*Directions for this task*
Transcribe the passage of the tech earnings article below between "Microsoft is set" and "far this year.", inclusive.

*Text excerpt*

As the largest U.S. companies get set to report earnings, investors are torn between two ways of thinking about the technology industry.
Microsoft is set to report after the bell on Tuesday, followed by Tesla on Wednesday and Apple the day after that. Amazon, Meta and Alphabet all report next week. The stocks are each down between 9% and 15% so far this year.
Amid the slump, the bull thesis hasn’t changed much.
The world’s digital transformation is in its early innings and has decades of growth ahead, whether it’s from the transition to electric vehicles, the surge in demand for connected devices or the emergence of the crypto-economy and the metaverse. Cloud computing and artificial intelligence will transform every industry in the coming years, and investments in cybersecurity are required at an unprecedented scale. Tech’s bellwethers are poised to capture huge amounts of consumer and business spending.
The bear camp, meanwhile, has soured on high-growth tech stocks, particularly those that soared during the pandemic. Investors are witnessing inflationary pressures as the economy opens, and they’re awaiting interest rate hikes from the Federal Reserve. Stay-at-home stocks are getting crushed, with Peloton, Zoom and Netflix all taking staggering hits in recent months.
“We view this as the most important earnings season for the tech space in potentially the last decade,” wrote Wedbush Securities analyst Dan Ives in a note to clients. “The Street now needs to hear good news at a ‘white knuckle time’ from tech bellwethers.”
In the first three weeks of the new year, investors have turned their back on tech stocks. The Nasdaq dropped 7.6% last week, its steepest one-week decline since 2020. It’s off 12% so far in 2022, the index’s worst start through the first 15 trading days since 2008.
The expectation of rising interest rates has sent investors fleeing from growth and toward less risky areas, said Lo Toney, managing partner for investment firm Plexo Capital.

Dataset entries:
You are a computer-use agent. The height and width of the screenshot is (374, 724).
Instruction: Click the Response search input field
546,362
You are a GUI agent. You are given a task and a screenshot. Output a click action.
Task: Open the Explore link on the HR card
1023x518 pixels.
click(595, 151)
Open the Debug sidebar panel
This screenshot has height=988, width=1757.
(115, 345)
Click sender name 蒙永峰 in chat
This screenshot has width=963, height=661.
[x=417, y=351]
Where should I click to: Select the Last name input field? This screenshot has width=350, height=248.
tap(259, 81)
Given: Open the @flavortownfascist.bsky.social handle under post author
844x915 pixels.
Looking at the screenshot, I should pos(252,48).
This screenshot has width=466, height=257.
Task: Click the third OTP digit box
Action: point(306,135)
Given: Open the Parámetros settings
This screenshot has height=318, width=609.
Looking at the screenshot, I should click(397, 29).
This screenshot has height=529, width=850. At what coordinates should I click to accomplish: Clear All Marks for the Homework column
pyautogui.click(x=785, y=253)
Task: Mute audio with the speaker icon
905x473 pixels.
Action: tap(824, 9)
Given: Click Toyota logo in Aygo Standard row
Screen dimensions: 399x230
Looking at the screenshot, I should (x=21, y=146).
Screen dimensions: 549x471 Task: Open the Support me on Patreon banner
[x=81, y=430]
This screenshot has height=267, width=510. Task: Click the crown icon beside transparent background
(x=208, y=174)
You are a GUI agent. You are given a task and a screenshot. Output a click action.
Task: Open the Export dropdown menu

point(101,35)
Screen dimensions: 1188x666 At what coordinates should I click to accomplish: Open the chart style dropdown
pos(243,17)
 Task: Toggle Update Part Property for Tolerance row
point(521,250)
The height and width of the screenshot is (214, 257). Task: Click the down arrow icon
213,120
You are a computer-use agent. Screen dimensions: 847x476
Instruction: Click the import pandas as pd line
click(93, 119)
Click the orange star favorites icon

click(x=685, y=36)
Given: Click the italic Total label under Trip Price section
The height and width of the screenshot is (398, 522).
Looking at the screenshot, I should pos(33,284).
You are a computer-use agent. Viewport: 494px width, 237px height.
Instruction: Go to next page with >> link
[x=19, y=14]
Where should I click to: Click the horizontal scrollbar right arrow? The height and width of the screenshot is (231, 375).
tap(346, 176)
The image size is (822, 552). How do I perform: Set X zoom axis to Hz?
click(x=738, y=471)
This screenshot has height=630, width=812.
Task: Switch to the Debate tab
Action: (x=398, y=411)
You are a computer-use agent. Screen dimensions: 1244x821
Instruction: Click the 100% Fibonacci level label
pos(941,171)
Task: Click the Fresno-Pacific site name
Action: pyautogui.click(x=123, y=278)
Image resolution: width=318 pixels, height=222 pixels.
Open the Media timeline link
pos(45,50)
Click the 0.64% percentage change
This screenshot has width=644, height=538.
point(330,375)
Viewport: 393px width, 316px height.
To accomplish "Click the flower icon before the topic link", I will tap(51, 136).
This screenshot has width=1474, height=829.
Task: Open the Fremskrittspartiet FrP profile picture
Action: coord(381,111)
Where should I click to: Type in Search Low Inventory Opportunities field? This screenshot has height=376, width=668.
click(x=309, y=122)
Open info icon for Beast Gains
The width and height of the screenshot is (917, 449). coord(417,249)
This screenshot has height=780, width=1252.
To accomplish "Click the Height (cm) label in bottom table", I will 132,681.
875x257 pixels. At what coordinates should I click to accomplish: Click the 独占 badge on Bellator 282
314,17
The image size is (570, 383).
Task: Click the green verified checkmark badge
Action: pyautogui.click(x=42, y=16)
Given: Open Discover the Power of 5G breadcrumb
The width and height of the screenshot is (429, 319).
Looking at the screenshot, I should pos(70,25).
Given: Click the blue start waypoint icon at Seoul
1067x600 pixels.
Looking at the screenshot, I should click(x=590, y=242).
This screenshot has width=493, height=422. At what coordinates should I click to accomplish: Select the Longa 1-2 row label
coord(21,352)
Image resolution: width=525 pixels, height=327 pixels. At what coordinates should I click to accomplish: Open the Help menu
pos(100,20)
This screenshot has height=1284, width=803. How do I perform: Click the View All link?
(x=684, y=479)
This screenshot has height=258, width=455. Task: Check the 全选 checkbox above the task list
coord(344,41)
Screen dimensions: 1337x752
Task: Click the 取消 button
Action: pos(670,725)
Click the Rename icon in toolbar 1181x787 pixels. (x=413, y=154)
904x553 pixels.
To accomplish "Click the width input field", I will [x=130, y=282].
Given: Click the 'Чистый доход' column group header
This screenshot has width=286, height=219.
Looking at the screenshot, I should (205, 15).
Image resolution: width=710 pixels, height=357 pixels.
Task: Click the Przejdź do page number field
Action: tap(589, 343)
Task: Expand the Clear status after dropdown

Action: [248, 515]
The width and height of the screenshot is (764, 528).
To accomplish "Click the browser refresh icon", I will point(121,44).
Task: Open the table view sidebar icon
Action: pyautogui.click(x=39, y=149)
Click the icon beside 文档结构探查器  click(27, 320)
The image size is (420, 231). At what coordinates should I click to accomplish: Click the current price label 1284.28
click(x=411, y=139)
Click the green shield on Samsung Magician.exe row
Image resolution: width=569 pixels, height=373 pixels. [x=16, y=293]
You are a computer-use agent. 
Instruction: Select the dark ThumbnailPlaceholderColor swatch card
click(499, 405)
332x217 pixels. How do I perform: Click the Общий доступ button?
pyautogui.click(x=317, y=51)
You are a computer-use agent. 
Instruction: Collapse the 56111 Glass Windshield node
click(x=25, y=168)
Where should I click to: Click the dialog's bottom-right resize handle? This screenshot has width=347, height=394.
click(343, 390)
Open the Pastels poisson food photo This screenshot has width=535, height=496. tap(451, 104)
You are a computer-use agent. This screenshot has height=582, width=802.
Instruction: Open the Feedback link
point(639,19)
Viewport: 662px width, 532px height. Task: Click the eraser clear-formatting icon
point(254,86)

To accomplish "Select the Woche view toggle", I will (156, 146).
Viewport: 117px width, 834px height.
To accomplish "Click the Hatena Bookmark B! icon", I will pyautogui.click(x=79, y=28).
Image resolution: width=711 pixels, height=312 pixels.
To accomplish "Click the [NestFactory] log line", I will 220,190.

*Result of this task*
Microsoft is set to report after the bell on Tuesday, followed by Tesla on Wednesday and Apple the day after that. Amazon, Meta and Alphabet all report next week. The stocks are each down between 9% and 15% so far this year.